---------- RECORD EXTRACTS

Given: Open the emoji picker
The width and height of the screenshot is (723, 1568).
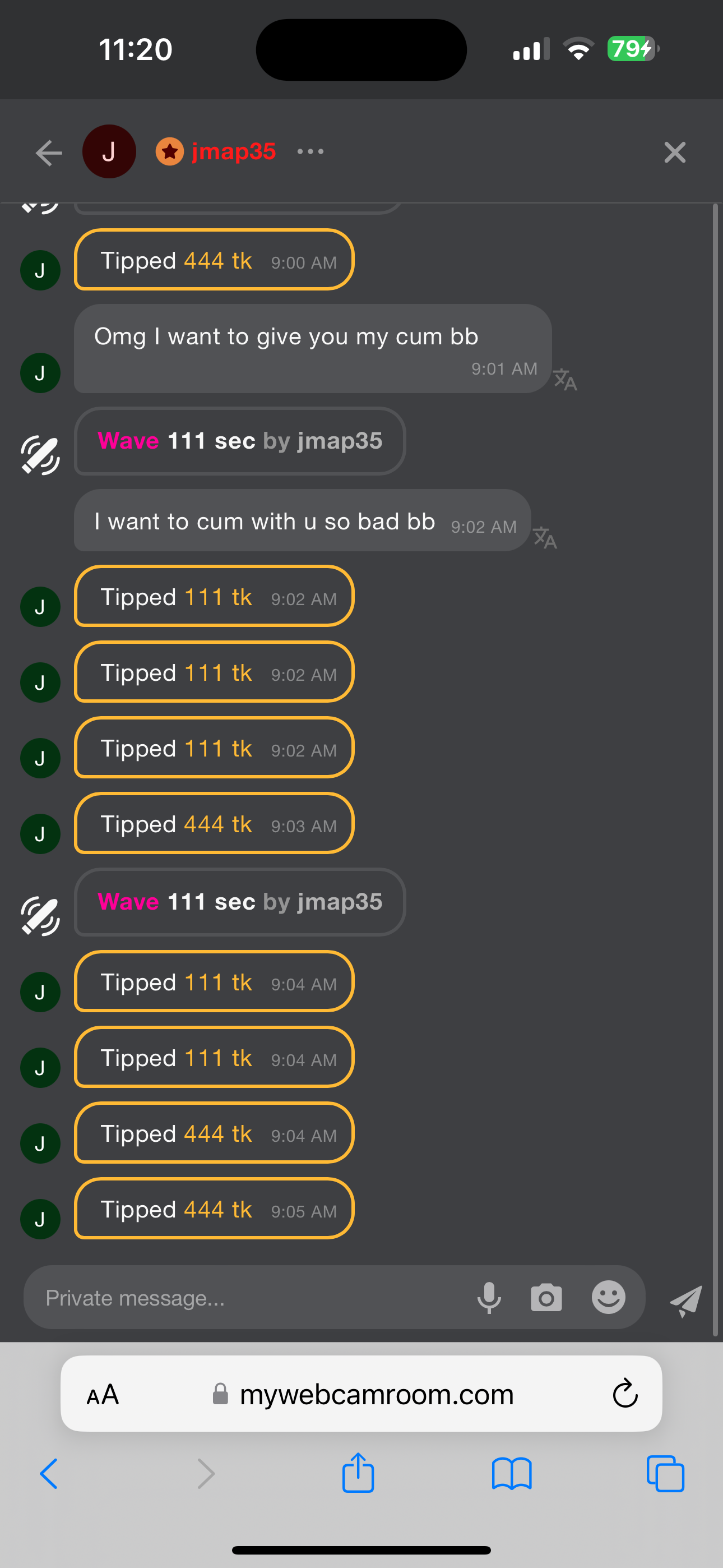Looking at the screenshot, I should click(x=608, y=1297).
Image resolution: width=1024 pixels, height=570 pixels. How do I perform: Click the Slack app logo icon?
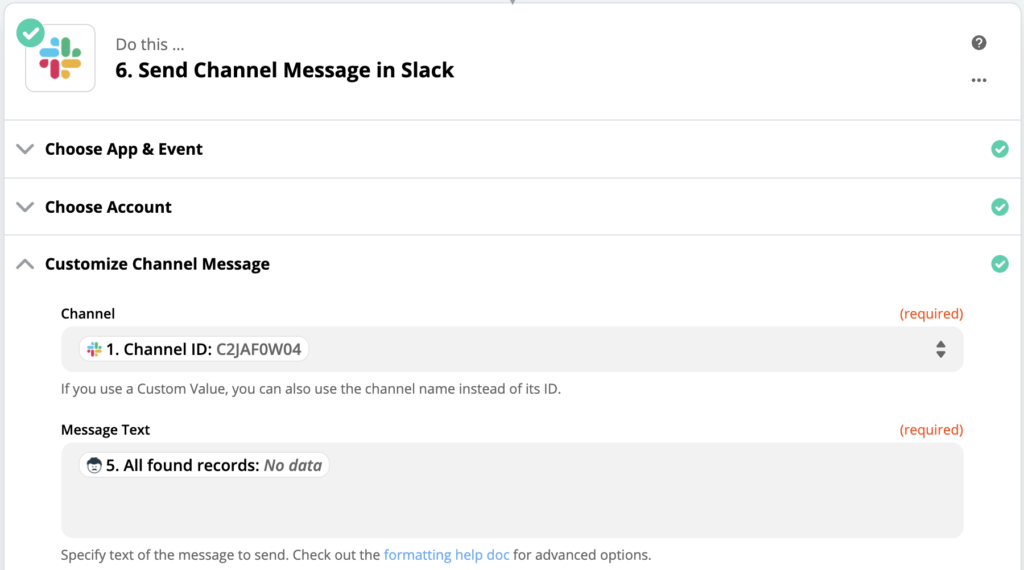coord(60,59)
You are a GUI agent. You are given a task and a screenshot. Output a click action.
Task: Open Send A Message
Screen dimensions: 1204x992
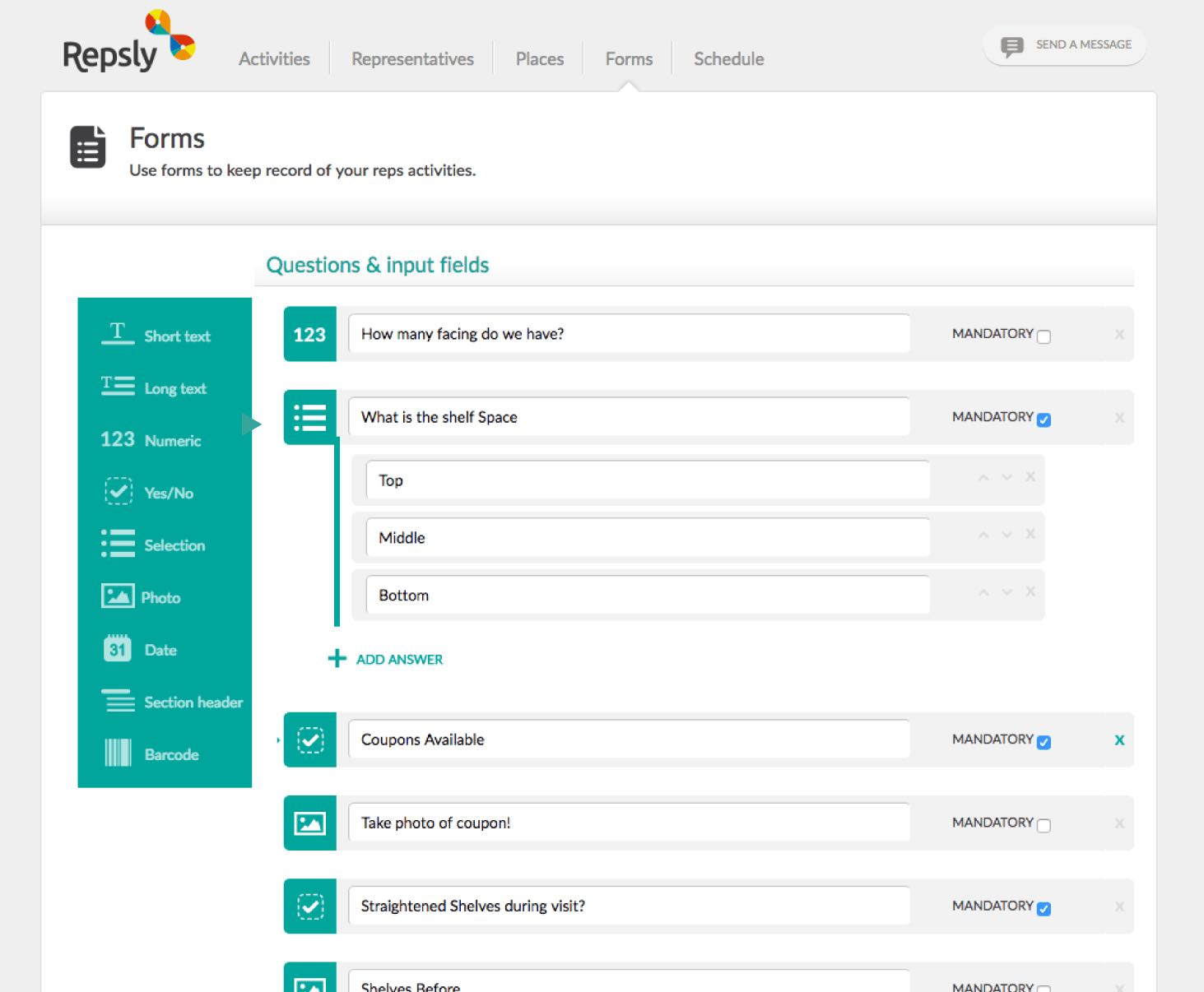[x=1064, y=44]
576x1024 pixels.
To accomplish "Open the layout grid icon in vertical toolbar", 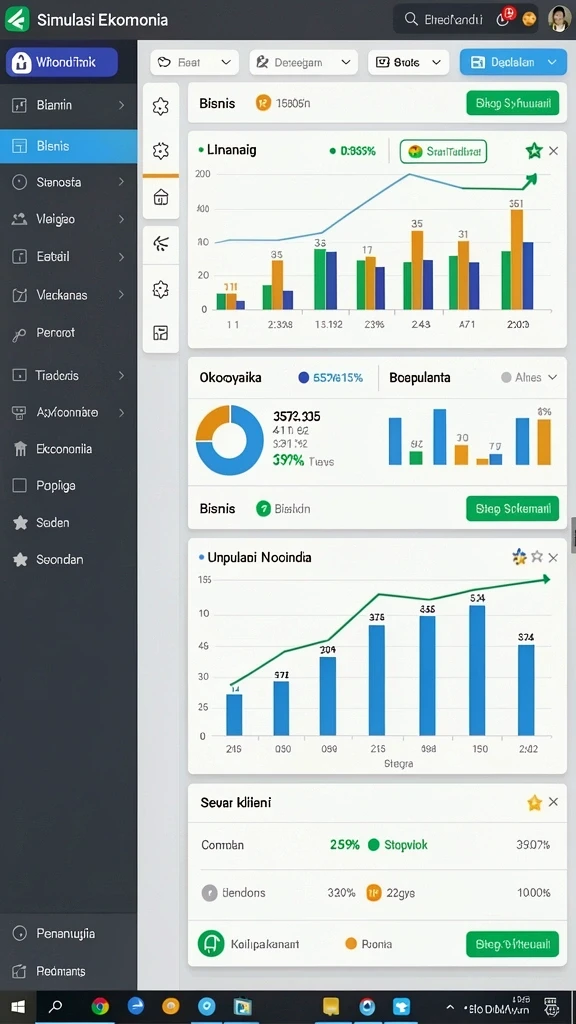I will (x=161, y=333).
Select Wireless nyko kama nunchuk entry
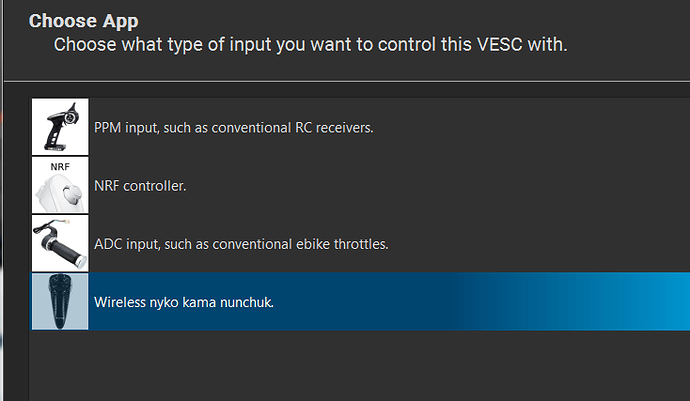Screen dimensions: 690x401 coord(183,302)

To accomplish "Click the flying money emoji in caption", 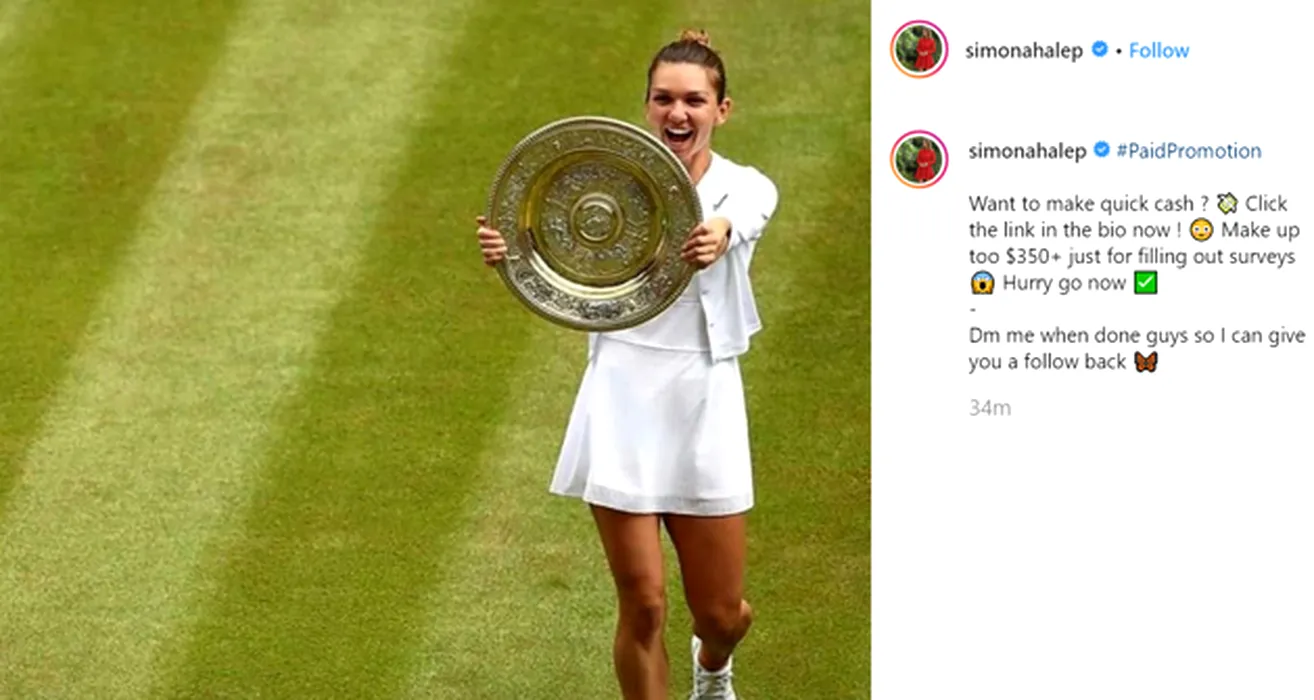I will [1227, 204].
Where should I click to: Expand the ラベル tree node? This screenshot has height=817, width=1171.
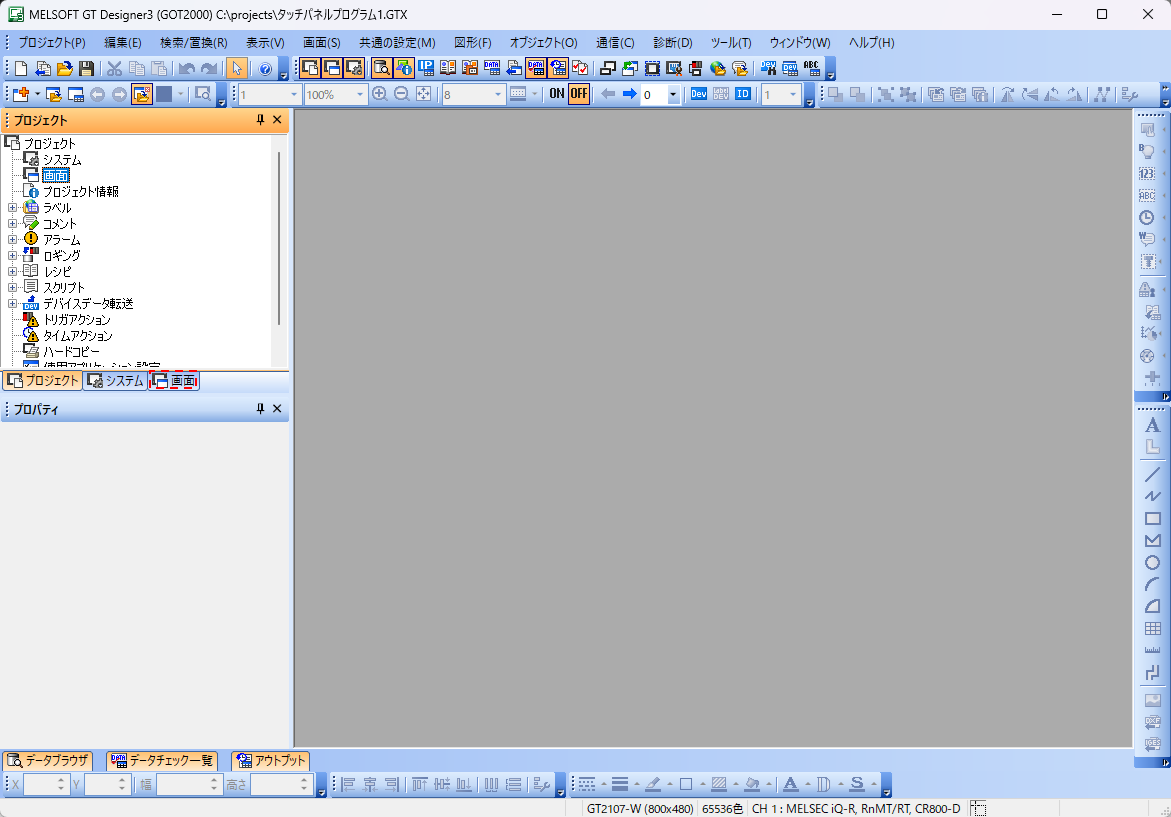pos(12,208)
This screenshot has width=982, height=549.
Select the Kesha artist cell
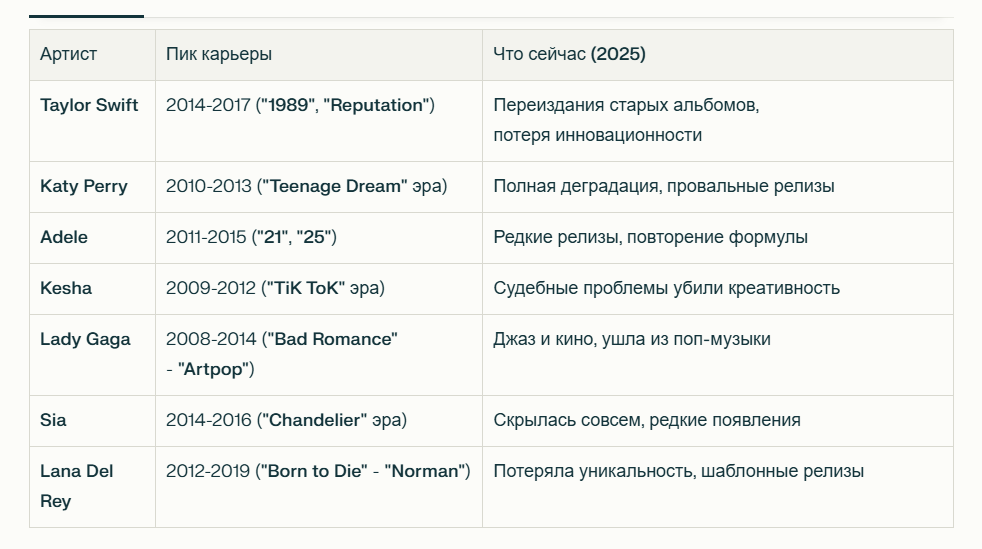point(66,288)
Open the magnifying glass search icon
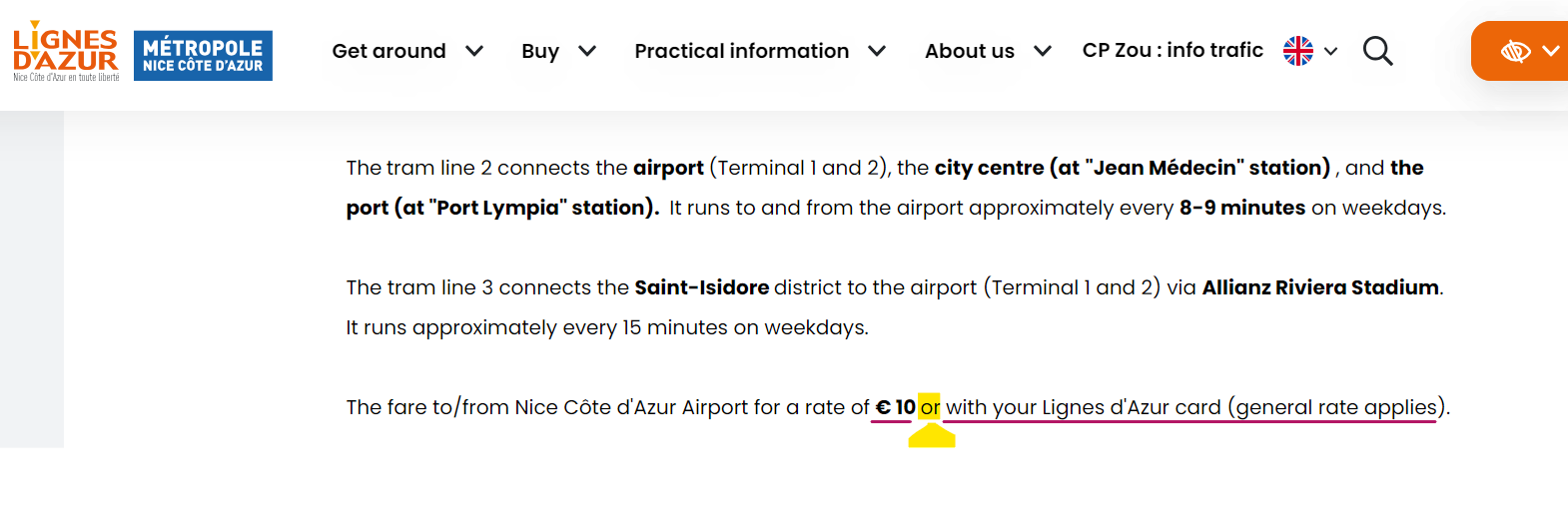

--------------------

Starting at the first line of the records above, set down each line exactly through the one that holds "576x1024 pixels.". Omit pictures.

Given: Open the emoji picker
The width and height of the screenshot is (723, 1568).
Looking at the screenshot, I should click(x=608, y=1297).
Image resolution: width=1024 pixels, height=570 pixels. How do I perform: Click the Slack app logo icon?
coord(60,59)
You are a GUI agent. You are given a task and a screenshot. Output a click action.
Task: Open Send A Message
Screen dimensions: 1204x992
[x=1064, y=44]
576x1024 pixels.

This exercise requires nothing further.